» **About this task**
Give the number of lines in the data below containing the word "computer", with no other text.

» **The data**

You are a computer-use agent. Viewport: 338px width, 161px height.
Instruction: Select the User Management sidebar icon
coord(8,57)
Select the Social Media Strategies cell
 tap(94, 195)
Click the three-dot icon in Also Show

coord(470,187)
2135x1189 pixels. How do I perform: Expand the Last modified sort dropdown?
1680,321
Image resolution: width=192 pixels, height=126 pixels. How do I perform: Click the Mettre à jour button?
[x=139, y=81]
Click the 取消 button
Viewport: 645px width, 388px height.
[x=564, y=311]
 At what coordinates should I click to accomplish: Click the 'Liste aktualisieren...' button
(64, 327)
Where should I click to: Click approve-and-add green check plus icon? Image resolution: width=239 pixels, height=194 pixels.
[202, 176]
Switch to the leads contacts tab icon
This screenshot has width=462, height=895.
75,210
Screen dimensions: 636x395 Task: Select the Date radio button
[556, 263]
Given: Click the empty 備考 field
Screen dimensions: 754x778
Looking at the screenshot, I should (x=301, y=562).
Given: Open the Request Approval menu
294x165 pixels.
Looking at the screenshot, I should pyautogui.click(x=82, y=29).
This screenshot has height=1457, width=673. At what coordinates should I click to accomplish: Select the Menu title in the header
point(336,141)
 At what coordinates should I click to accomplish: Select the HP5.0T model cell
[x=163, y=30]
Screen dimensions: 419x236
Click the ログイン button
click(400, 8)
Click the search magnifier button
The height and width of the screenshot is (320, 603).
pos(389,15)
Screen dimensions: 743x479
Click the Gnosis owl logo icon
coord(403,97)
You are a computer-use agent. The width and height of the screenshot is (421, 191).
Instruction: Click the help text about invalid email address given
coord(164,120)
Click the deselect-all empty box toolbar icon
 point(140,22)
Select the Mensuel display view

» **Solution for this problem**
2